-- Opening Marker --

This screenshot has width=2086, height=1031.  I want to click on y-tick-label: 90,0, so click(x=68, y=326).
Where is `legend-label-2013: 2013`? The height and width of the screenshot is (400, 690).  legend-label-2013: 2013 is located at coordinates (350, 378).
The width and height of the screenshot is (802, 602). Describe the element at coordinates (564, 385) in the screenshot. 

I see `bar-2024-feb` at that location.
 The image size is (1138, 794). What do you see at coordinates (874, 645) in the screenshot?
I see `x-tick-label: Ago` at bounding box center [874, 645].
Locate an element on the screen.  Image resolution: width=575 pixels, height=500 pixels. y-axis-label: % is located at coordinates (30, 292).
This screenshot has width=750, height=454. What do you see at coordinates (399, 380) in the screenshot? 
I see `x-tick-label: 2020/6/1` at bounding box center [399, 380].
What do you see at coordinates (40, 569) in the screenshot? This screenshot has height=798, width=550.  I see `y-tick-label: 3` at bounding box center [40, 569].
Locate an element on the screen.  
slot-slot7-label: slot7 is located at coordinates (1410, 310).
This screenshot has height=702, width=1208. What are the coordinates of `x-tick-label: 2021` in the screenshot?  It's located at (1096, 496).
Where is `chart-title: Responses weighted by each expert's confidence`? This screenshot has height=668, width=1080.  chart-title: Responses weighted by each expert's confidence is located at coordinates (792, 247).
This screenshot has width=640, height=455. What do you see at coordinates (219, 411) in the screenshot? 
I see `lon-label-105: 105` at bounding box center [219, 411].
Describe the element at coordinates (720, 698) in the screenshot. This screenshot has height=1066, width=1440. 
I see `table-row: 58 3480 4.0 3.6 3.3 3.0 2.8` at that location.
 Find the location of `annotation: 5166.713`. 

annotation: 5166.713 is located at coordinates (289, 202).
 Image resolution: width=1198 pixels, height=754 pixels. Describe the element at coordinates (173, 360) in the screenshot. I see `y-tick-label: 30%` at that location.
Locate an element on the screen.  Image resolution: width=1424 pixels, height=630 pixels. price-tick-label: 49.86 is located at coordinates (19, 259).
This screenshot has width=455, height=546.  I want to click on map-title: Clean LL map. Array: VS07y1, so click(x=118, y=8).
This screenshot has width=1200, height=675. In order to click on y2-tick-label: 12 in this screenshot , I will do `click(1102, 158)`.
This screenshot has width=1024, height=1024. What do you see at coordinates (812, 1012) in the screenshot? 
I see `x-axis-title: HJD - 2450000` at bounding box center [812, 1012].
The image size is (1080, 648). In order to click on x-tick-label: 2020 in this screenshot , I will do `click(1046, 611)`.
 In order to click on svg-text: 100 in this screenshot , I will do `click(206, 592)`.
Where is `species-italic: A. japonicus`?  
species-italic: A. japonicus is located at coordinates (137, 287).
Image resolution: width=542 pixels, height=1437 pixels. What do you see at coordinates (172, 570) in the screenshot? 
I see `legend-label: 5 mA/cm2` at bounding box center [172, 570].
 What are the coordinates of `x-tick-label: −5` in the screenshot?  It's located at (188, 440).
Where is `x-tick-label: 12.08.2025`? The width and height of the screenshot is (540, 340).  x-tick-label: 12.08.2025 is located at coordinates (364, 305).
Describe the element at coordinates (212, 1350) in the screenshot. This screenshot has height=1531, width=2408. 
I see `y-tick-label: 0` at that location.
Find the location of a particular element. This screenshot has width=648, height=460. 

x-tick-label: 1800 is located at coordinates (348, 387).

-- Closing Marker --

## Exercise objective
Arrange the records above, from the line containing "This screenshot has height=702, width=1208." through the line containing "coordinates (792, 247).", as a Markdown table with the columns Row and Text. Leave out blank lines.

## Output for this task
| Row | Text |
|---|---|
| 1 | This screenshot has height=702, width=1208. What are the coordinates of `x-tick-label: 2021` in the screenshot?  It's located at (1096, 496). |
| 2 | Where is `chart-title: Responses weighted by each expert's confidence`? This screenshot has height=668, width=1080.  chart-title: Responses weighted by each expert's confidence is located at coordinates (792, 247). |